Mort subite cardiaque

Mort naturelle définie ainsi par l’ESC en 2015 [1]

Mort subite. « Événement mortel inattendu, non traumatique, survenant dans l’heure qui suit l’apparition des symptômes chez un sujet apparemment sain ». Sont incluses les hémorragies cérébrales et les embolies pulmonaires.

Mort subite cardiaque. « Décès par arrêt circulatoire inattendu, généralement dû à une arythmie cardiaque survenant dans l’heure suivant l’apparition des symptômes.
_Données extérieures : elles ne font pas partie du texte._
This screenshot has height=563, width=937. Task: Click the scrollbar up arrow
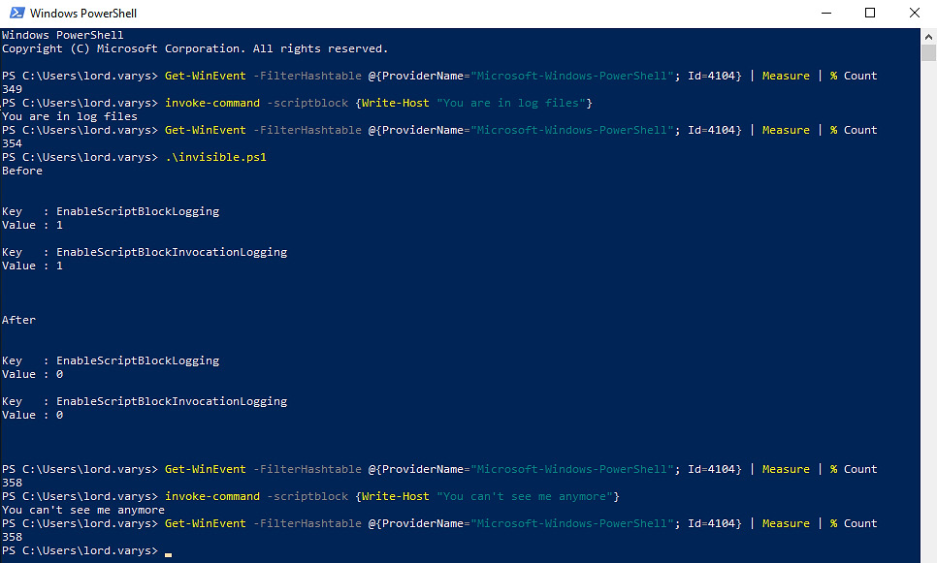click(x=928, y=34)
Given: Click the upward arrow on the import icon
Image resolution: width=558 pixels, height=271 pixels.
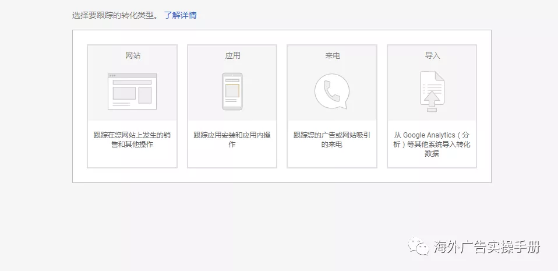Looking at the screenshot, I should [432, 100].
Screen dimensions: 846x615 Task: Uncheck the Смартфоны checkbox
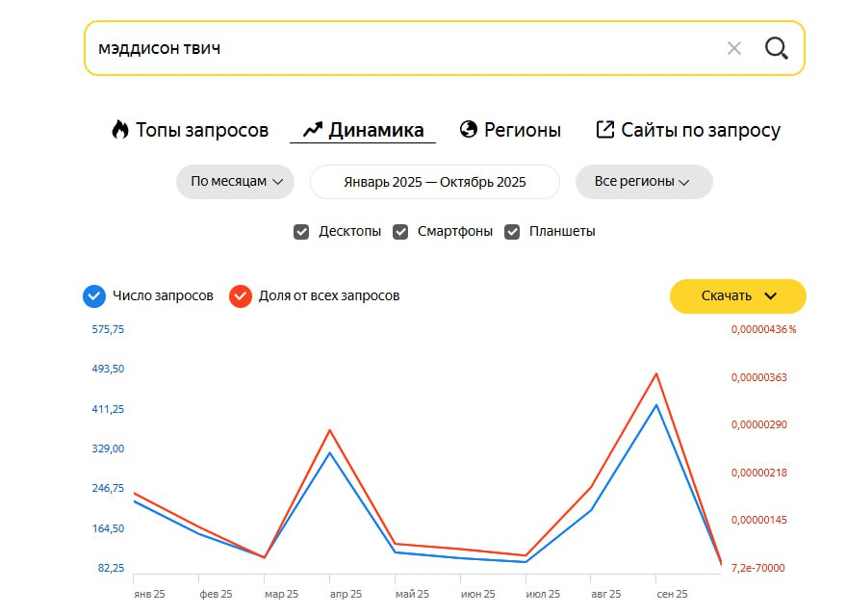(400, 232)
Arrêt cardiaque soudain. Décès suite à un arrêt circulatoire inattendu, généralement dû à une arythmie cardiaque survenant dans l’heure suivant l’apparition des symptômes, chez lequel une intervention médicale (par exemple, défibrillation) inverse l’événement.

Chez l’adulte, l’incidence annuelle chez l’adulte est estimée aux USA entre 1 et 2‰ par an [11]. En Europe, l’incidence moyennée de mort subite dans quatre registres nationaux entre 2012 et 2017 varie entre 0,37 et 0,40 ‰ [12].*

A – Fibrillation ventriculaire

La cause est le plus souvent une fibrillation ventriculaire inaugurale ou consécutive à un trouble du rythme sévère (ex. TV, torsade de pointes, FA préexcitée, pause ventriculaire…). En France, 50.000 patients décèdent de FV chaque année, âge moyen 65 ans (400 nourrissons, 500 sportifs), dont 80% à domicile (Cf. MORT en DIRECT ?).
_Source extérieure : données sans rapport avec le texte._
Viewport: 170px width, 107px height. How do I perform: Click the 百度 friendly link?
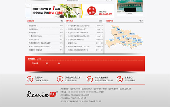(47, 63)
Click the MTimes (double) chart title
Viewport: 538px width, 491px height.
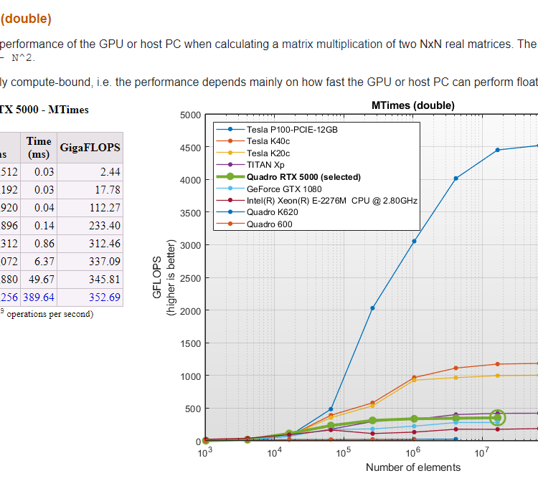[x=412, y=105]
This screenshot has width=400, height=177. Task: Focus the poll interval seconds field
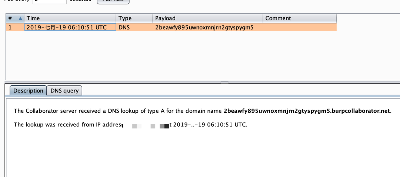[x=49, y=1]
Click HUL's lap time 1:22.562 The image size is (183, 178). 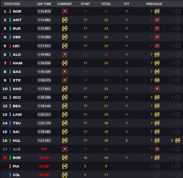click(44, 140)
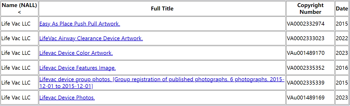
Task: Click the VA0002335352 copyright number cell
Action: point(305,68)
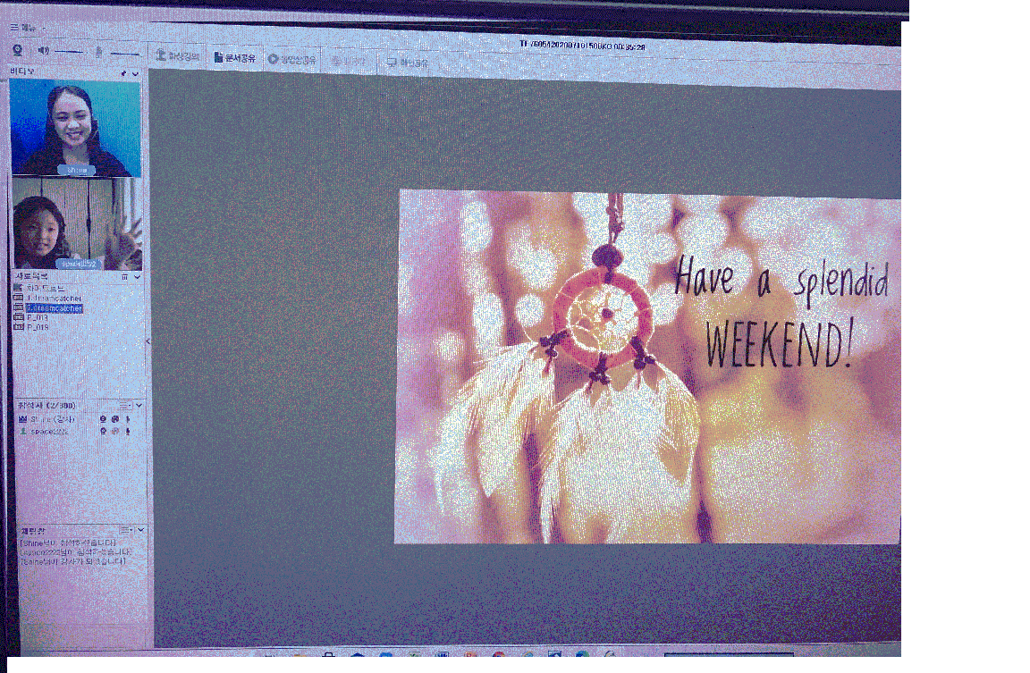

La mort subite frappe des sujets au repos ou pendant leur sommeil dans 44 % des cas, pendant un effort dans 15 % des cas, pendant des activités quotidiennes banales dans 37 % des cas, sur le lieu de travail dans 2 % des cas [Haissaguère 2015]. On comprend ainsi la place de la défibrillation précoce et le rôle joué par les défibrillateurs chez les sujets à risque [11].

Les mécanismes arythmogènes sont majoritairement une réentrée ou un automatisme anormal (ESC 2017 [1bis]). Les substrats arythmogènes les plus fréquents sont les cardiopathies ischémiques et les anomalies de l’électrogénèse (cf. syndrome du QT long, syndrome de Brugada, syndrome de repolarisation précoce, TV catécholergique, syndrome du QT court, FV idiopathique) [2], plus rarement les cardiomyopathies [8]. Une commotion cardiaque sans contusion peut déclencher exceptionnellement une FV (cf. commotio cordis).

Les facteurs initiant sont par exemple une ischémie myocardique ou une hypoxie, une hypertonie vagale, un stress ou un effort (catécholamines), une perturbation métabolique (ex. hypokaliémie, hypothermie), un médicament (ex. cocaïne) ou un toxique.

 

Coronary artery disease is the predominant cause of sudden cardiac death in older persons, whereas among persons 1 to 35 years of age, sudden cardiac death is more often caused by structural heart disease, including hypertrophic cardiomyopathy, dilated cardiomyopathy, arrhythmogenic right ventricular cardiomyopathy, myocarditis, and primary arrhythmogenic disorders (such as the congenital long-QT syndrome, the Brugada syndrome, and catecholaminergic polymorphic ventricular tachycardia). Many of these cardiac causes of sudden cardiac death among children and young adults have an underlying genetic basis

De nombreuses techniques pour la stratification du risque ont été mises au point pour détecter la présence d’anomalies de la conduction et de la repolarisation ventriculaire à l’origine d’une rentrée ou d’un substrat arythmogène ou d’un facteur gâchette à l’origine d’une automaticité anormale en fonction de la pathologie somatique ou dans une population générale [3][4]. Certaines reposent simplement sur la lecture de l’ECG [5][6]. D’autres techniques sont en cours de développement pour la stratification du risque en cas de coronaropathie [7][10]. Ces techniques ont fait l’objet d’une évaluation en 2014 [8] et de recommandations en 2015 [9].

B – ASYSTOLE

L’arrêt de l’activité électrique du cœur survient plus ou moins brutalement au cours de l’évolution d’une cardiopathie sévère ou d’une défaillance secondaire de la pompe cardiaque (embolie pulmonaire, dissection aortique, tamponnade, hyperkaliémie, anoxie, choc septique, intoxication avec effet stabilisant de membrane…).